Repubblica fondata sul lavoro. Quella italiana nasce così

Amintore Fanfani suggerì l’espressione come un invito al dovere individuale

Repubblica fondata sul lavoro. Quella italiana nasce così

Repubblica fondata sul lavoro. Quella italiana nasce così

"La novità della Costituzione non è tanto il concetto che la sovranità risiede nel popolo, quanto la caratterizzazione della Repubblica con il suo fondamento sul lavoro". Amintore Fanfani - ex Presidente del Consiglio dei ministri - illustrava con queste parole significato e valore dell’Articolo 1: intorno al quale si è svolta una pregnante discussione e la cui formulazione definitiva porta la sua firma.

All’indomani del ventennio fascista e la seconda guerra mondiale, il voto del 2 giugno 1946 per la Repubblica sanziona la compromissione di casa Savoia con la dittatura di Mussolini, mentre la composizione dell’Assemblea costituente rispecchia la prevalenza dei partiti popolari di matrice cattolica (Dc), socialista (Pci e Psi) e laica (Pli e Pri). dalla cui convergenza discende il testo costituzionale.

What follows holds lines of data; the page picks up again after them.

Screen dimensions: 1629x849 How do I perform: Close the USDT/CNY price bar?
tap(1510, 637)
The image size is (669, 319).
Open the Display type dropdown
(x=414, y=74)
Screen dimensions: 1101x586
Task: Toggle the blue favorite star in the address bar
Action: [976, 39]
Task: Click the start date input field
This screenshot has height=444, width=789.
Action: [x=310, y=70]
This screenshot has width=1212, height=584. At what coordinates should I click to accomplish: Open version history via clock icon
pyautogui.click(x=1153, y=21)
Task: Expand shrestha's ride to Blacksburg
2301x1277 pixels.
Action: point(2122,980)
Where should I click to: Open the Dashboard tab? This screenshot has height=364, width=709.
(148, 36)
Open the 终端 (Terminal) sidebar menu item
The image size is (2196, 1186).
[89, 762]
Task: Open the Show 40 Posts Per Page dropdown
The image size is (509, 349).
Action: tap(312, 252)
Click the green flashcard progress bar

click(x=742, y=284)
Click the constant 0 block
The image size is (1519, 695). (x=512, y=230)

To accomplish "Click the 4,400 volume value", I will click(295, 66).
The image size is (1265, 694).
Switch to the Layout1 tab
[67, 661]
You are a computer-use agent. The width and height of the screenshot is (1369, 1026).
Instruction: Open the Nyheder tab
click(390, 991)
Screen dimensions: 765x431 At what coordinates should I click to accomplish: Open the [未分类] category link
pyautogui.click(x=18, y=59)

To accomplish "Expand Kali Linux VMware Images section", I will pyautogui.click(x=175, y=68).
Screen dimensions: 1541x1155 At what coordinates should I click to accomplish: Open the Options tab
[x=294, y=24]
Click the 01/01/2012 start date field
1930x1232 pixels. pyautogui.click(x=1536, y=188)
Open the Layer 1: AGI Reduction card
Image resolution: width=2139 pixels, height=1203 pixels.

Comunisti e socialisti sostenevano la formula "Repubblica democratica di lavoratori", mentre i laici proponevano "fondata sui principi di libertà e del lavoro". La convergenza si realizzò sull’emendamento redatto da Fanfani, uno dei ‘professorini’ che – con Giuseppe Dossetti, Giorgio La Pira, Giuseppe Lazzati – formatisi nelle aule dell’università cattolica di Milano.

"In tale formulazione l’espressione ‘democratica’ vuole indicare i caratteri tradizionali, i fondamenti di libertà e eguaglianza senza i quali non vi è democrazia – spiegava Fanfani –. Ma in questa espressione la dizione ‘fondata sul lavoro’ indica il nuovo carattere che lo Stato italiano, quale noi l’abbiamo immaginato, dovrebbe assumere". Con "fondata sul lavoro", per l’esponente Dc "si esclude che essa possa fondarsi sul privilegio, sulla nobiltà ereditaria, sulla fatica altrui e si afferma invece che essa si fonda sul dovere, che è anche diritto a un tempo per ogni uomo, di trovare nel suo sforzo libero la sua capacità di essere e di contribuire al bene della comunità nazionale".

Un concetto che si riverbera nell’art. 4: "La Repubblica riconosce a tutti i cittadini il diritto al lavoro e promuove le condizioni per rendere effettivo questo diritto". Per Fanfani, "la Costituzione non è destinata solo a registrare le conquiste del passato, ma anche a segnare l’indirizzo per l’avvenire, è pessimistica la critica al ‘diritto del lavoro’ fondata sulla pretesa impossibilità di assicurare il lavoro a tutti".